===== Supplied material

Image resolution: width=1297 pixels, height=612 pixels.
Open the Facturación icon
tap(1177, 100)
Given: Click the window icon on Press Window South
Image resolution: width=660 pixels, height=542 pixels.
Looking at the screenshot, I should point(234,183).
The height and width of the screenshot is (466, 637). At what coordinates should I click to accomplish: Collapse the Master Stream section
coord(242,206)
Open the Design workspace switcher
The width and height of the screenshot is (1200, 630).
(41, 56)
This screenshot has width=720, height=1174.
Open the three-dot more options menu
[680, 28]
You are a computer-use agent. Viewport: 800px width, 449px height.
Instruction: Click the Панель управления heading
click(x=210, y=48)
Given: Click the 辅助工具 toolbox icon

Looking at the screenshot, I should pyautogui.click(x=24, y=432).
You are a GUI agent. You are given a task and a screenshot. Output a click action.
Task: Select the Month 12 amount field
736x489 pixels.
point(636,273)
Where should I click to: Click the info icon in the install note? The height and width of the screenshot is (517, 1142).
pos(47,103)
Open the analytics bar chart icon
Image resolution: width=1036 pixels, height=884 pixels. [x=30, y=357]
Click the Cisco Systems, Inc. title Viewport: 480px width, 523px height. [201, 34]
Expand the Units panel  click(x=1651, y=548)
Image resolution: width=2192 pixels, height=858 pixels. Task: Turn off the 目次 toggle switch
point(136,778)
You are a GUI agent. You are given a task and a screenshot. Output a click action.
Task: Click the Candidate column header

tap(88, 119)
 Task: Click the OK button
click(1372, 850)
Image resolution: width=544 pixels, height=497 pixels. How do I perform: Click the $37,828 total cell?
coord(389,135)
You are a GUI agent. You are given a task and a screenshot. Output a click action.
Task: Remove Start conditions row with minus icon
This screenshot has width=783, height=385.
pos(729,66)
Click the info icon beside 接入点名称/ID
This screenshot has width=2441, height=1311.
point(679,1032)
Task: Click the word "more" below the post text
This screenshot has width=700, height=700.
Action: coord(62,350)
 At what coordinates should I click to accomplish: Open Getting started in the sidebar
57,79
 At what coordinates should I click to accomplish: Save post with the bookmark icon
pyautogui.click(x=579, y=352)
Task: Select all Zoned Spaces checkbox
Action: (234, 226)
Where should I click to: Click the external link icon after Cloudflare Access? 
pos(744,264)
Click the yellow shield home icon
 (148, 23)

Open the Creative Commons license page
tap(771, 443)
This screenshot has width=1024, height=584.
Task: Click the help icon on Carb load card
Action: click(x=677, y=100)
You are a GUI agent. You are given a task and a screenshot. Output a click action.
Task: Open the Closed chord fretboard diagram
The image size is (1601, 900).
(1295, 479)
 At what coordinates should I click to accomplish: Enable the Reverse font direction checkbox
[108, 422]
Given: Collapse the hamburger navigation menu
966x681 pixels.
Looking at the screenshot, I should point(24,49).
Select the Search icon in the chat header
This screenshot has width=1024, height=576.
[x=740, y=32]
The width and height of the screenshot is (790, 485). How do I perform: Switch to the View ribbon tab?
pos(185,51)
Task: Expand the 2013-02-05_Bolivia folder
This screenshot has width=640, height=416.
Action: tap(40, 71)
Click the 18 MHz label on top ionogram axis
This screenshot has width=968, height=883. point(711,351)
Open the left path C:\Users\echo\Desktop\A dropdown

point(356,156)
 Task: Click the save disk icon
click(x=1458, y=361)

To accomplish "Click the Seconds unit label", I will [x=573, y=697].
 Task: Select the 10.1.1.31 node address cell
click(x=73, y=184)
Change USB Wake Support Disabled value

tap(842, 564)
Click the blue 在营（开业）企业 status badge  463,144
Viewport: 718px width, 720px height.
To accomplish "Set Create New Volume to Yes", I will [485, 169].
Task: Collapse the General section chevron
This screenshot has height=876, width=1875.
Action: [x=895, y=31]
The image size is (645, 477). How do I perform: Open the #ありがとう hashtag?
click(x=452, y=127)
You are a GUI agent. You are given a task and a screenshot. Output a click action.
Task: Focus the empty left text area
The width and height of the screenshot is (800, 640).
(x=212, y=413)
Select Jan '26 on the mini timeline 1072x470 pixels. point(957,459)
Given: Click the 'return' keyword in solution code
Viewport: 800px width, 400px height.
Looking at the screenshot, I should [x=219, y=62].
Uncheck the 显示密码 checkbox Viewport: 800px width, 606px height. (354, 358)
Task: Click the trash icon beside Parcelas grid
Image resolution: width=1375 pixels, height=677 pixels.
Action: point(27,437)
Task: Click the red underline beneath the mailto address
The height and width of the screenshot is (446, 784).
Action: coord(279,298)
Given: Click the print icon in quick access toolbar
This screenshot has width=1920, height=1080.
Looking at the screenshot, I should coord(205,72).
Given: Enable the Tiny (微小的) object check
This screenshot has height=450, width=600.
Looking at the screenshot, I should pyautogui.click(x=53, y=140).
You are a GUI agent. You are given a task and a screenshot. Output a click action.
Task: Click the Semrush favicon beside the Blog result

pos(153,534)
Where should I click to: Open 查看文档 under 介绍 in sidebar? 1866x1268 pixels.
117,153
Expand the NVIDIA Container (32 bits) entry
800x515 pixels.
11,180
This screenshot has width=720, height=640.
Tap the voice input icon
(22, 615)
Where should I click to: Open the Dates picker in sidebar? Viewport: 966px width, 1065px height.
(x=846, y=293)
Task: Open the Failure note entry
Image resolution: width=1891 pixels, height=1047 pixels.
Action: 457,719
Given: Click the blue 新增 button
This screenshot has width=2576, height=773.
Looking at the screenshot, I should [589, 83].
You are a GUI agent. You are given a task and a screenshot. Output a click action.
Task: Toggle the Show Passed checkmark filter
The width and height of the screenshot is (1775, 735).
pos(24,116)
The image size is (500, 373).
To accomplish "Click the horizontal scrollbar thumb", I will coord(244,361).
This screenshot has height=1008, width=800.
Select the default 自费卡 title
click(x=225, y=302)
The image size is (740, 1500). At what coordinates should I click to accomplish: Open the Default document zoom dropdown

==========

* Aim
Reproduce all of the records above verbatim, line for line, without altering, omitting, or adding anything.

* Expected answer
Image resolution: width=1297 pixels, height=612 pixels.
Open the Facturación icon
tap(1177, 100)
Given: Click the window icon on Press Window South
Image resolution: width=660 pixels, height=542 pixels.
Looking at the screenshot, I should point(234,183).
The height and width of the screenshot is (466, 637). At what coordinates should I click to accomplish: Collapse the Master Stream section
coord(242,206)
Open the Design workspace switcher
The width and height of the screenshot is (1200, 630).
(41, 56)
This screenshot has width=720, height=1174.
Open the three-dot more options menu
[680, 28]
You are a computer-use agent. Viewport: 800px width, 449px height.
Instruction: Click the Панель управления heading
click(x=210, y=48)
Given: Click the 辅助工具 toolbox icon

Looking at the screenshot, I should pyautogui.click(x=24, y=432).
You are a GUI agent. You are given a task and a screenshot. Output a click action.
Task: Select the Month 12 amount field
736x489 pixels.
point(636,273)
Where should I click to: Click the info icon in the install note? The height and width of the screenshot is (517, 1142).
pos(47,103)
Open the analytics bar chart icon
Image resolution: width=1036 pixels, height=884 pixels. [x=30, y=357]
Click the Cisco Systems, Inc. title Viewport: 480px width, 523px height. [201, 34]
Expand the Units panel  click(x=1651, y=548)
Image resolution: width=2192 pixels, height=858 pixels. Task: Turn off the 目次 toggle switch
point(136,778)
You are a GUI agent. You are given a task and a screenshot. Output a click action.
Task: Click the Candidate column header

tap(88, 119)
 Task: Click the OK button
click(1372, 850)
Image resolution: width=544 pixels, height=497 pixels. How do I perform: Click the $37,828 total cell?
coord(389,135)
You are a GUI agent. You are given a task and a screenshot. Output a click action.
Task: Remove Start conditions row with minus icon
This screenshot has width=783, height=385.
pos(729,66)
Click the info icon beside 接入点名称/ID
This screenshot has width=2441, height=1311.
point(679,1032)
Task: Click the word "more" below the post text
This screenshot has width=700, height=700.
Action: coord(62,350)
 At what coordinates should I click to accomplish: Open Getting started in the sidebar
57,79
 At what coordinates should I click to accomplish: Save post with the bookmark icon
pyautogui.click(x=579, y=352)
Task: Select all Zoned Spaces checkbox
Action: (234, 226)
Where should I click to: Click the external link icon after Cloudflare Access? 
pos(744,264)
Click the yellow shield home icon
 (148, 23)

Open the Creative Commons license page
tap(771, 443)
This screenshot has width=1024, height=584.
Task: Click the help icon on Carb load card
Action: click(x=677, y=100)
You are a GUI agent. You are given a task and a screenshot. Output a click action.
Task: Open the Closed chord fretboard diagram
The image size is (1601, 900).
(1295, 479)
 At what coordinates should I click to accomplish: Enable the Reverse font direction checkbox
[108, 422]
Given: Collapse the hamburger navigation menu
966x681 pixels.
Looking at the screenshot, I should point(24,49).
Select the Search icon in the chat header
This screenshot has width=1024, height=576.
[x=740, y=32]
The width and height of the screenshot is (790, 485). How do I perform: Switch to the View ribbon tab?
pos(185,51)
Task: Expand the 2013-02-05_Bolivia folder
This screenshot has width=640, height=416.
Action: tap(40, 71)
Click the 18 MHz label on top ionogram axis
This screenshot has width=968, height=883. point(711,351)
Open the left path C:\Users\echo\Desktop\A dropdown

point(356,156)
 Task: Click the save disk icon
click(x=1458, y=361)

To accomplish "Click the Seconds unit label", I will [x=573, y=697].
 Task: Select the 10.1.1.31 node address cell
click(x=73, y=184)
Change USB Wake Support Disabled value

tap(842, 564)
Click the blue 在营（开业）企业 status badge  463,144
Viewport: 718px width, 720px height.
To accomplish "Set Create New Volume to Yes", I will [485, 169].
Task: Collapse the General section chevron
This screenshot has height=876, width=1875.
Action: [x=895, y=31]
The image size is (645, 477). How do I perform: Open the #ありがとう hashtag?
click(x=452, y=127)
You are a GUI agent. You are given a task and a screenshot. Output a click action.
Task: Focus the empty left text area
The width and height of the screenshot is (800, 640).
(x=212, y=413)
Select Jan '26 on the mini timeline 1072x470 pixels. point(957,459)
Given: Click the 'return' keyword in solution code
Viewport: 800px width, 400px height.
Looking at the screenshot, I should [x=219, y=62].
Uncheck the 显示密码 checkbox Viewport: 800px width, 606px height. (354, 358)
Task: Click the trash icon beside Parcelas grid
Image resolution: width=1375 pixels, height=677 pixels.
Action: point(27,437)
Task: Click the red underline beneath the mailto address
The height and width of the screenshot is (446, 784).
Action: coord(279,298)
Given: Click the print icon in quick access toolbar
This screenshot has width=1920, height=1080.
Looking at the screenshot, I should coord(205,72).
Given: Enable the Tiny (微小的) object check
This screenshot has height=450, width=600.
Looking at the screenshot, I should pyautogui.click(x=53, y=140).
You are a GUI agent. You are given a task and a screenshot. Output a click action.
Task: Click the Semrush favicon beside the Blog result

pos(153,534)
Where should I click to: Open 查看文档 under 介绍 in sidebar? 1866x1268 pixels.
117,153
Expand the NVIDIA Container (32 bits) entry
800x515 pixels.
11,180
This screenshot has width=720, height=640.
Tap the voice input icon
(22, 615)
Where should I click to: Open the Dates picker in sidebar? Viewport: 966px width, 1065px height.
(x=846, y=293)
Task: Open the Failure note entry
Image resolution: width=1891 pixels, height=1047 pixels.
Action: 457,719
Given: Click the blue 新增 button
This screenshot has width=2576, height=773.
Looking at the screenshot, I should [589, 83].
You are a GUI agent. You are given a task and a screenshot. Output a click action.
Task: Toggle the Show Passed checkmark filter
The width and height of the screenshot is (1775, 735).
pos(24,116)
The image size is (500, 373).
To accomplish "Click the horizontal scrollbar thumb", I will coord(244,361).
This screenshot has height=1008, width=800.
Select the default 自费卡 title
click(x=225, y=302)
The image size is (740, 1500). At what coordinates should I click to accomplish: Open the Default document zoom dropdown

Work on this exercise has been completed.